EXCERPT =
_ _ _
Sir Alexander Robertson (3 February 1908 – 5 September 1990) was a Scottish veterinarian and administrator.

Life
Robertson was born on 3 February 1908 in Aberdeen, the youngest and only surviving child of Barbara Minty Strath and Alexander Robertson, a chauffeur and gardener. He was educated at Mackie Academy in Stonehaven.

He studied veterinary science at the University of Aberdeen, graduating with an MA in 1929 and a BSc in 1930. In 1937, he joined the staff of the Dick Vet Colletge in Edinburgh, as a lecturer in animal physiology, obtaining a doctorate (PhD) from the University of Edinburgh in 1940. From that year he was Professor of Animal Husbandry at the Dick Vet.

In 1946, he was elected a Fellow of the Royal Society of Edinburgh. His proposers were Alan William Greenwood, James Ebenezer Wilson, John Russell Greig and Donald Capell Matheson. He served as Vice President of the Society from 1969 to 1972.

In 1951, he became Professor of Animal Health at the University of Edinburgh.
_ _ _
DATA TO EXAMINE =
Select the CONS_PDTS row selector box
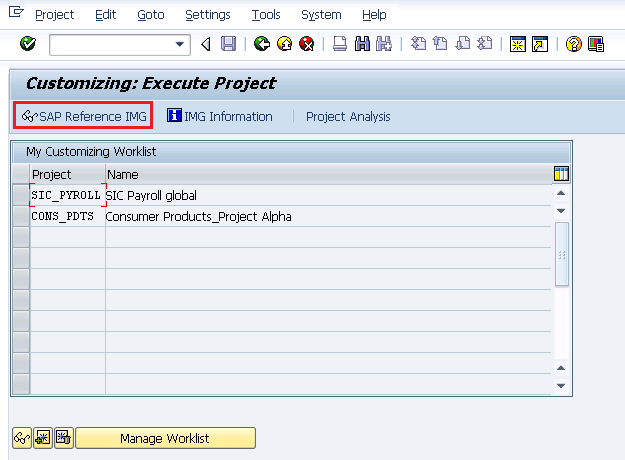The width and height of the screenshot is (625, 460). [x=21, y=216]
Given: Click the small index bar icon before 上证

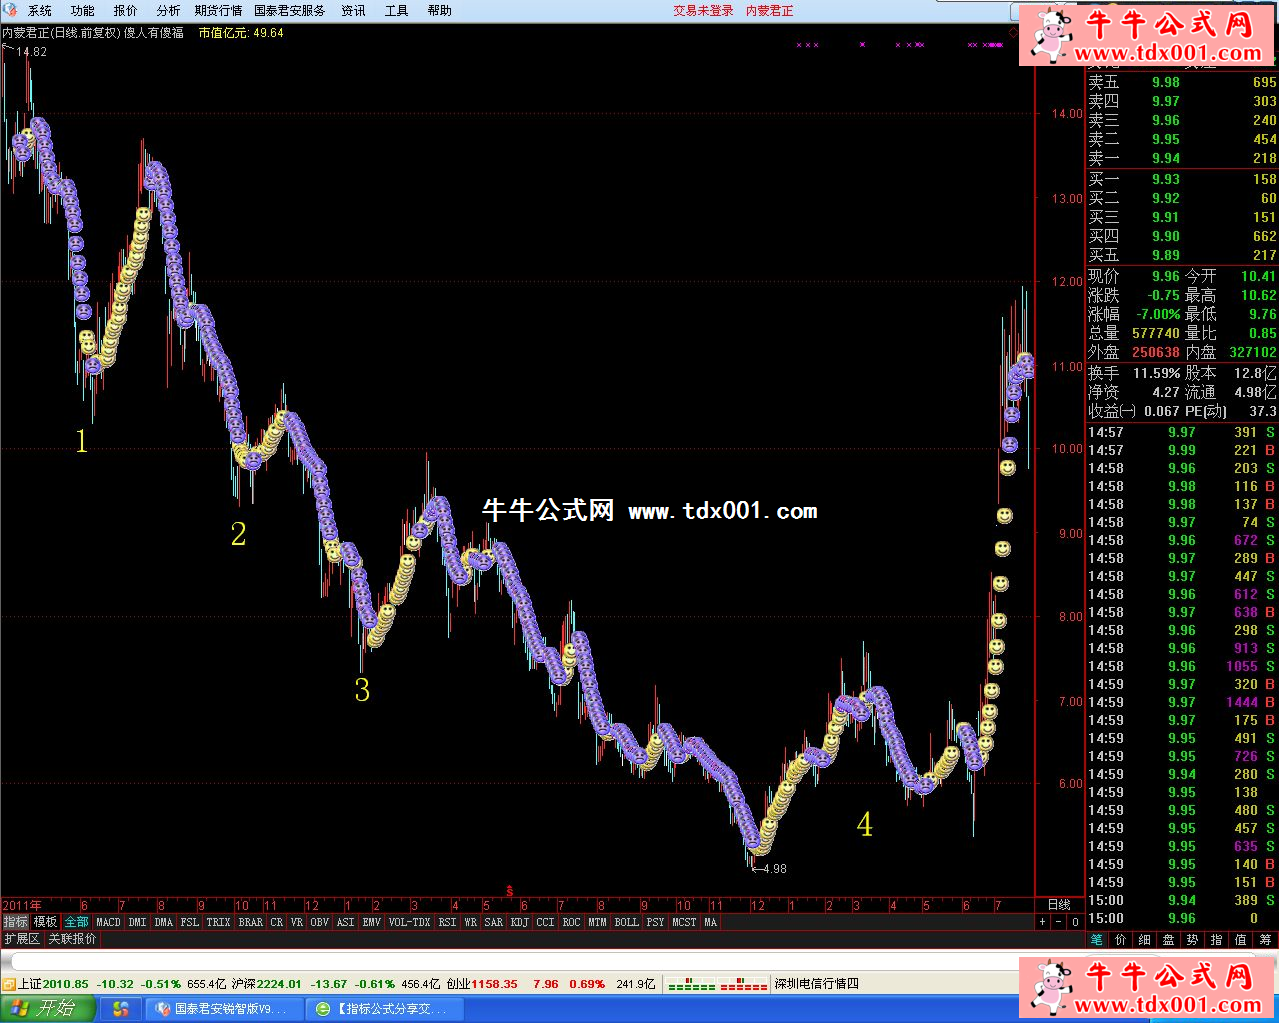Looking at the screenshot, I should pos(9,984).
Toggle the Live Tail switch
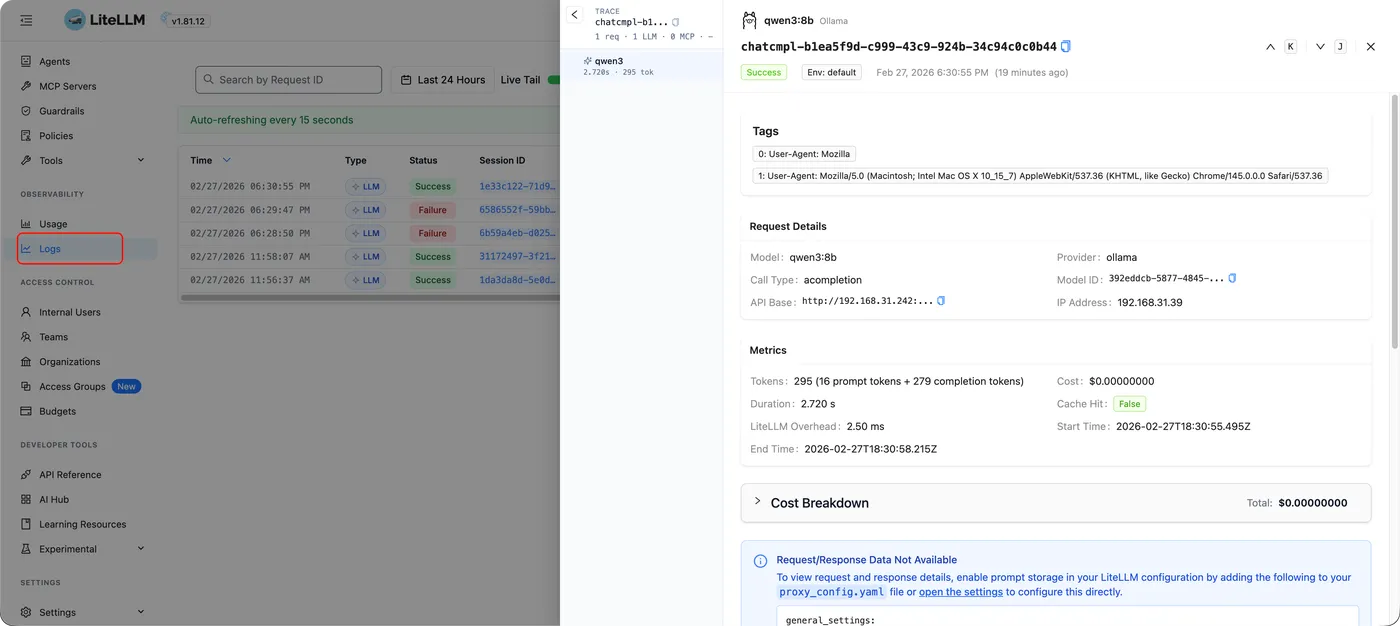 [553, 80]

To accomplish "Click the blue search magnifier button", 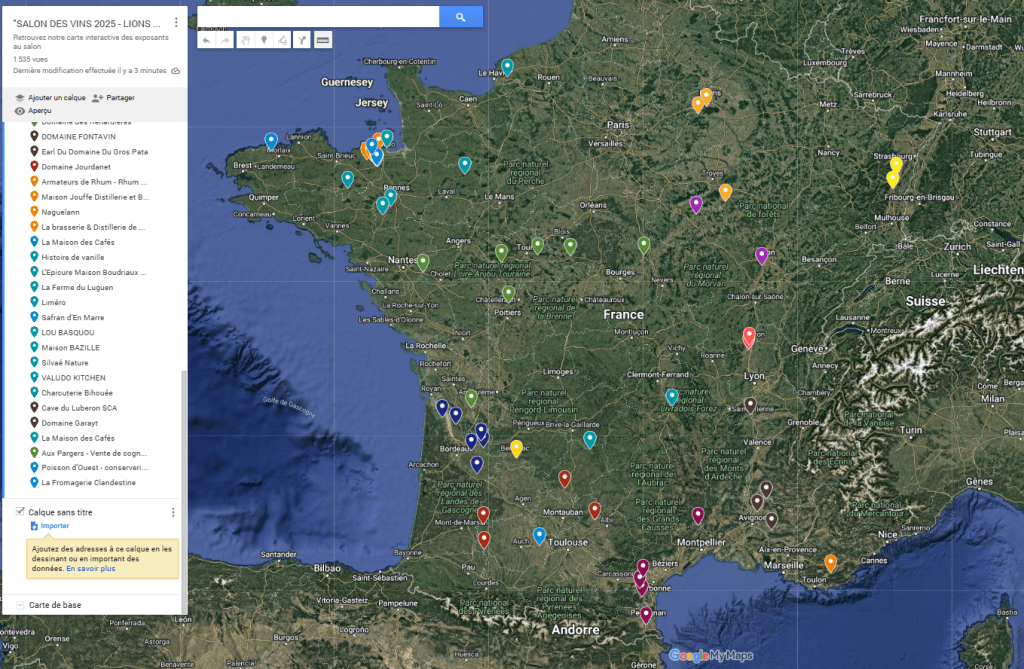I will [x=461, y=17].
_ _ _
TO DO =
Reproduce the passage of the Sir Alexander Robertson biography that starts with "Sir Alexander Robertson" and continues through "the Dick Vet.", word for word. The data plays no part in this work.

RESPONSE =
Sir Alexander Robertson (3 February 1908 – 5 September 1990) was a Scottish veterinarian and administrator.

Life
Robertson was born on 3 February 1908 in Aberdeen, the youngest and only surviving child of Barbara Minty Strath and Alexander Robertson, a chauffeur and gardener. He was educated at Mackie Academy in Stonehaven.

He studied veterinary science at the University of Aberdeen, graduating with an MA in 1929 and a BSc in 1930. In 1937, he joined the staff of the Dick Vet Colletge in Edinburgh, as a lecturer in animal physiology, obtaining a doctorate (PhD) from the University of Edinburgh in 1940. From that year he was Professor of Animal Husbandry at the Dick Vet.